Ich hatte eine Freundin. Wir sahen uns fast jeden Tag und trotzdem schrieben wir uns Briefe von Hand – unsere Gedanken über die Einsamkeit.
Einsamkeit, das ist so ein Ding, bei dem, auch wenn du anscheinend strahlst, auch wenn es scheint, du seist glücklich und erfolgreich, innen so eine tiefe Ahnung zurück bleibt: im Grunde bist du doch allein. So absolut. Und egal wie sehr du geliebt wirst, es reicht nicht. Nie. Einsamkeit ist etwas Absolutes. Und meine Freundin und ich waren Profis darin.
Die Geburt der Einsamkeit liegt viele, viele Jahre zurück, als das Kind seine ersten Enttäuschungen erlebte. Und es schien schon damals so, als ob sie für immer bliebe. Enttäuschung darüber, dass man nicht vertrauen, sich öffnen, wahre Freude oder Trauer zeigen kann, ohne dafür verletzt zu werden. Das Kind fühlt sich oft nicht gehört. Einsamkeit entsteht da, wo das Kind nicht authentisch sein kann, da, wo die kindliche Offenheit die Erwachsenen belustigt, seine Traurigkeit nicht ernst genommen wird. Manchmal scheint es sogar, dass alle Gefühle unwichtig sind, solange man noch Kind ist. Das Dumme ist nur, dass dieses „solange" innerlich nie endet, das innere Kind bleibt für viele Jahre verletzt und... einsam. Einsamkeit entsteht, wenn das Kind schon sehr früh lernt, einem Bild von sich entsprechen zu müssen, sich hinter Rollen zu verstecken, damit es weniger verletzbar wird.

Bereitgestelltes Material:
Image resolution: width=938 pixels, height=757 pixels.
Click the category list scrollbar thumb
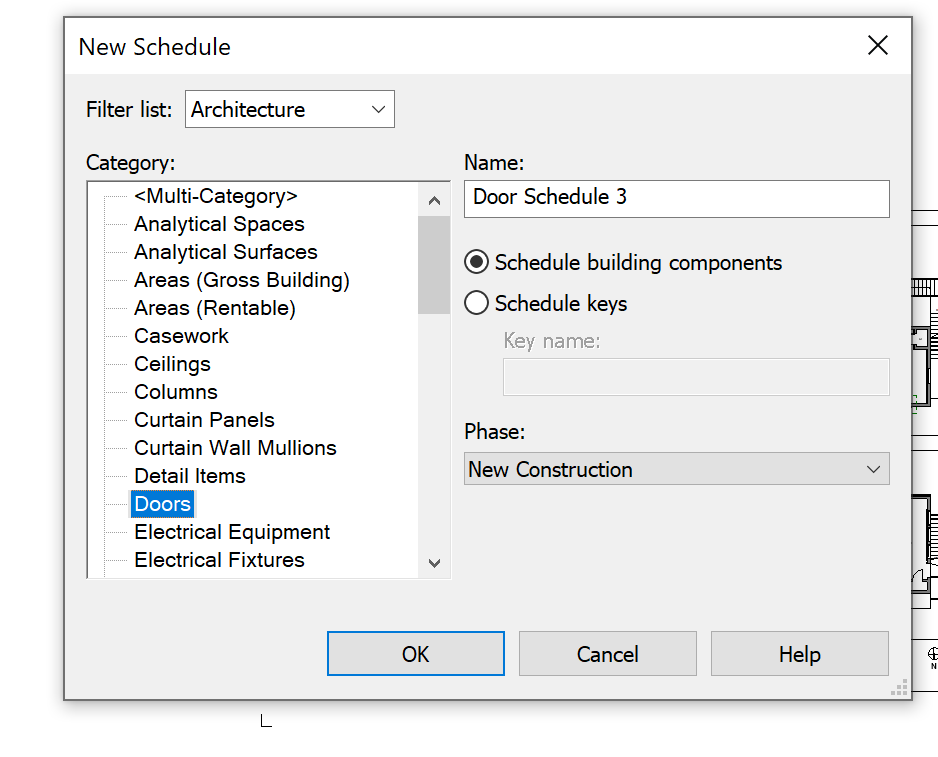tap(434, 264)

Arbeitsauftrag:
Führe den Text über die Einsamkeit bitte nach seinem letzten Satz weiter.

Lösung:
So schrieben wir einander Briefe, meine Freundin und ich. Wir erzählten uns, wie endlos die Einsamkeit ist, weltumfassend und für alle gültig, nur dass manche es nicht begreifen wollen, weil sie nicht soweit sind. Dass es keine Liebe gibt und keinen Gott, dass das alles von den Menschen ausgedacht wurde, nur um dieser einen Wahrheit nicht in die Augen schauen zu müssen. Wir suchten keinen Ausweg, wir glaubten an unsere Wahrheit. Wir liebten unsere Einsamkeit mit ihrer bodenlosen Sehnsucht und diesen Sartre-Mauern um uns herum.
Die Einsamen können nicht vertrauen. Nie und niemandem. Es ist nicht nur so, dass in der Dose nicht unbedingt das Gleiche ist, was drauf steht, es ist viel mehr: man kann einfach nicht glauben, wenn man „ich liebe dich" hört. Die Einsamen nehmen es nicht an, sie kommen sich dann wie Schwindler vor und die anderen erscheinen naiv. Offene oder versteckte Arroganz begleitet einen Einsamen und tut auch von Innen Weh.
Gibt es einen Ausweg aus dieser Wahrheit? Ja.
Durch das Vergeben, das Vertrauen und durch die Dankbarkeit.
So pathetisch, aber so einfach zugleich.